The whole idea that InfoSec had evolved from ComSec communication security to information security to information assurance just in the 10 years that I was there and the implications of what changing the names meant. The whole idea that NSA from on a business side as a producer of ComSec communication and crypto equipment was struggling to keep up with the pace of technology and wanting to continue to build, as Minihan said, hardware solutions where we were migrating to a software based and internet based world really struggled to keep up. Doesn’t mean there weren’t people that saw the light and wanted to move things forward, but in any large bureaucracy trying to change sort of the the foundations of how things are done, it is hard to do. It’s hard to steer a large ship with a very small rudder type of thing.
So change was very small.
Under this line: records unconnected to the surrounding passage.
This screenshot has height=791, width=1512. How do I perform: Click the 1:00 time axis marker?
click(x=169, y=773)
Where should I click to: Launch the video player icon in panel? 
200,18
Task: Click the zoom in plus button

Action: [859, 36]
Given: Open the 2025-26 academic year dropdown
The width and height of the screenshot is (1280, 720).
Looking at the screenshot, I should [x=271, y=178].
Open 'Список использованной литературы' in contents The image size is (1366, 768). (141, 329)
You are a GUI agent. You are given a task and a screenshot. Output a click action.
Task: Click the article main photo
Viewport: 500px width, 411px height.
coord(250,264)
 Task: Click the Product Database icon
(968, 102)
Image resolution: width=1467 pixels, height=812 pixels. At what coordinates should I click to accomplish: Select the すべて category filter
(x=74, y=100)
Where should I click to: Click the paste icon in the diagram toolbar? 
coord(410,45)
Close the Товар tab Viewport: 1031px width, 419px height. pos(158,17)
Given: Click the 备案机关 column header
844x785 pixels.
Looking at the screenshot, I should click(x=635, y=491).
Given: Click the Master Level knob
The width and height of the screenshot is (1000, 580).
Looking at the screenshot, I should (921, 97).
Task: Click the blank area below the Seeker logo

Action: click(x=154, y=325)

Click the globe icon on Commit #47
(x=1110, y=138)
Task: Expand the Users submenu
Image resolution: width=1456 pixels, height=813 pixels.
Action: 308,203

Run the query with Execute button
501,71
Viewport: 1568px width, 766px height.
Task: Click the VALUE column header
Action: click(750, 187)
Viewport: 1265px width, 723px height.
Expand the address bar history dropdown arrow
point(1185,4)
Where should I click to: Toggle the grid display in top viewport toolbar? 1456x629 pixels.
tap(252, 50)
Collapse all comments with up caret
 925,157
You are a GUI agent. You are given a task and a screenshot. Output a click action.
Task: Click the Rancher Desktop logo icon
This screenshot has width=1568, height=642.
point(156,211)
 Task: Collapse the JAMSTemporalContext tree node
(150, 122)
And I learned from the briefing that I watched the panel discussion of eligible receiver just getting a little bit of a vision of what they were talking about at the highest levels of management from the director and above, you know, from the joint forces about the vision that was going on at that level, based on where I was sitting. And I was just a very small player in a very large institution, you know, even being a member of the Pit and our view of the world and what we thought was important was very different from what I was learning that the higher level people were talking about.
So NSA, I think was in a lot of ways, at least on the infosec side, was fatally ill and had a very, very long, painful and arduous death. Not that I wished death upon that, that part of the organization, but it seemed to be inevitable, I guess. And there’s still people that argue that it shouldn’t happen the way it did, that there should still be that function within NSA, but that’s not where we are today. You know, the function of cybersecurity is more of a joint operation. It’s moved outside of NSA.

[Nate] Great. Have we left anything out?

[Jeff] Only the stuff I can’t talk about.

[Nate] Okay, great. In that case, Jeff, thank you for speaking with me.

[Jeff] Sure. Appreciate it. I hope, again, my goal is not to change people’s minds about NSA. If you want to believe they’re the bad guy and big brother, that’s fine. I just try to bring a different perspective based on my experience to get maybe people to do a little bit more research, dig a little bit deeper, or at least try to understand the various points of view and different forces that are in play that result in what we perceive as what NSA does or doesn’t do. There’s almost always more to the story than what you’re reading about in whatever you’re looking at.